Basic Quantum Field Theory

Abstract

The original objective of quantum field theory was to develop a quantum version of Maxwell’s electrodynamics. This was to some extent achieved between 1927 and 1931 by applying to the Maxwell theory the same formal rules of “quantization” which had proved so successful in the transition from classical to quantum mechanics. For the free Maxwell equations (absence of charged matter) this approach was a full success. It led to a correct description of the properties of light quanta. The two free Maxwell equations taken together imply that each component of the field strength tensor F_μν obeys the wave equation

$$\square F_{\mu \nu } = 0;\quad \square = g^{\mu \nu } \partial _\mu \partial _\nu .$$

(I.5.1)

In addition, the first order equations give constraints which couple the different components and yield the transversality of electromagnetic waves. Before discussing the complications due to the constraints let us treat as a preliminary exercise the case of a scalar field Φ obeying the Klein-Gordon equation, considered as a classical field equation

$$\square\Phi + m^2\Phi = 0.$$

(I.5.2)

This example will already provide the essential lesson to be learnt from the canonical quantization of a linear field theory. The Lagrange density is

$$L = \frac{1} {2}g^{\mu \nu } \partial _\mu \Phi \partial _\nu \Phi - \frac{1} {2}m^2 \Phi ^2 .$$

(I.5.3)

To copy the quantization rules of section 1 one has to treat space and time in an asymmetric fashion, considering at some fixed time the spatial argument x of Φ as a generalization of the index i so that the field is regarded as a mechanical system with continuously many degrees of freedom. The partial derivatives ∂/∂q _i are replaced by the variational derivatives ∂/∂Φ(x) and the Kronecker symbol δ _ik is replaced by the Dirac δ -function δ³(x − x′).

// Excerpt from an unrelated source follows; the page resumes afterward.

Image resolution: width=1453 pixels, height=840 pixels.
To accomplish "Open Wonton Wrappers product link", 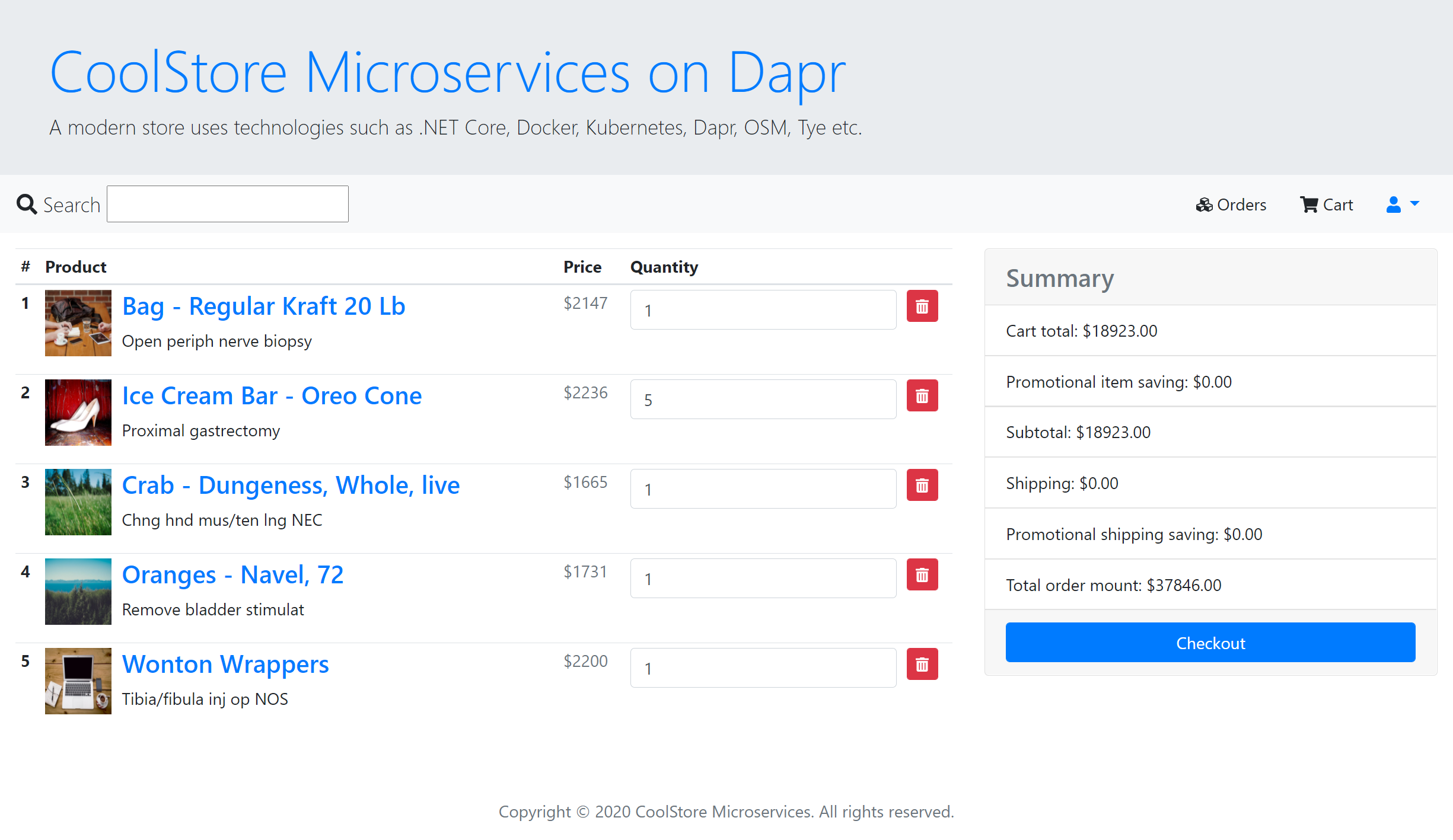I will point(225,665).
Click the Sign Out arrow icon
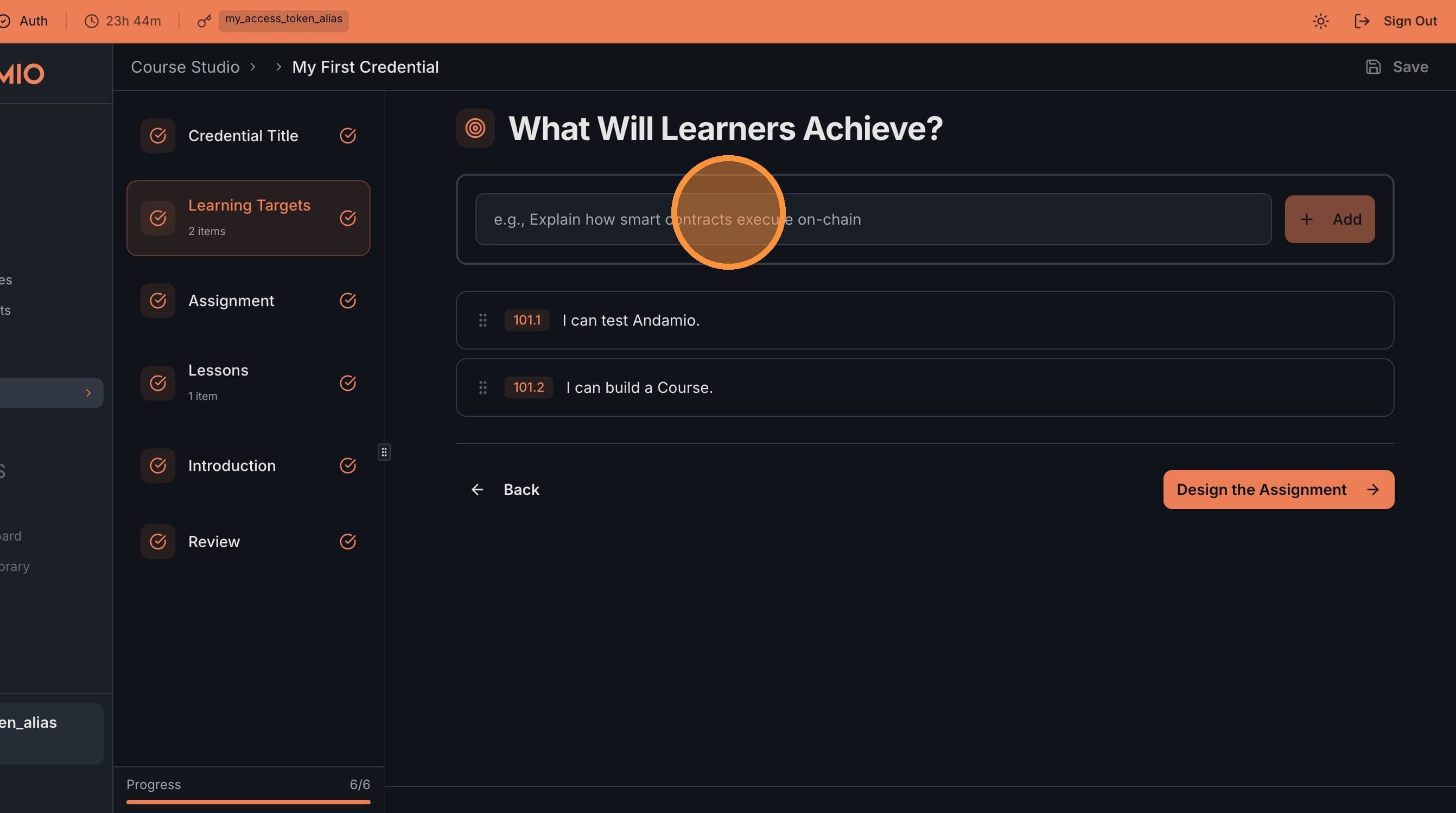Viewport: 1456px width, 813px height. point(1362,22)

The Lagrange function results from the Lagrange density (1.5.3) by integration over 3-dimensional space at a fixed time, say t = 0. The canonically conjugate momentum to Φ (at this time), denoted by π(x), turns out to be equal to the time derivative of Φ and one imposes the canonical commutation relations for the initial values at t = 0

$$\lbrack\pi({\bf x}), \Phi({\bf x}^\prime )\rbrack = -i\delta^3({\bf x - x}^\prime);\quad \lbrack\Phi({\bf x}), \Phi({\bf x}^\prime)\rbrack = \lbrack \pi ({\bf x}), \pi({\bf x}^\prime)\rbrack = 0.$$

(I.5.4)

The Hamiltonian is

$$H={1\over 2}\int (\pi^2+({\rm grad}\ \Phi)^2 + m^2\Phi^2)d^3x.$$

(I.5.4)

Since this procedure is described in all early presentations of quantum field theory, see e.g. [Wentzel 1949] there is no need to elaborate on it.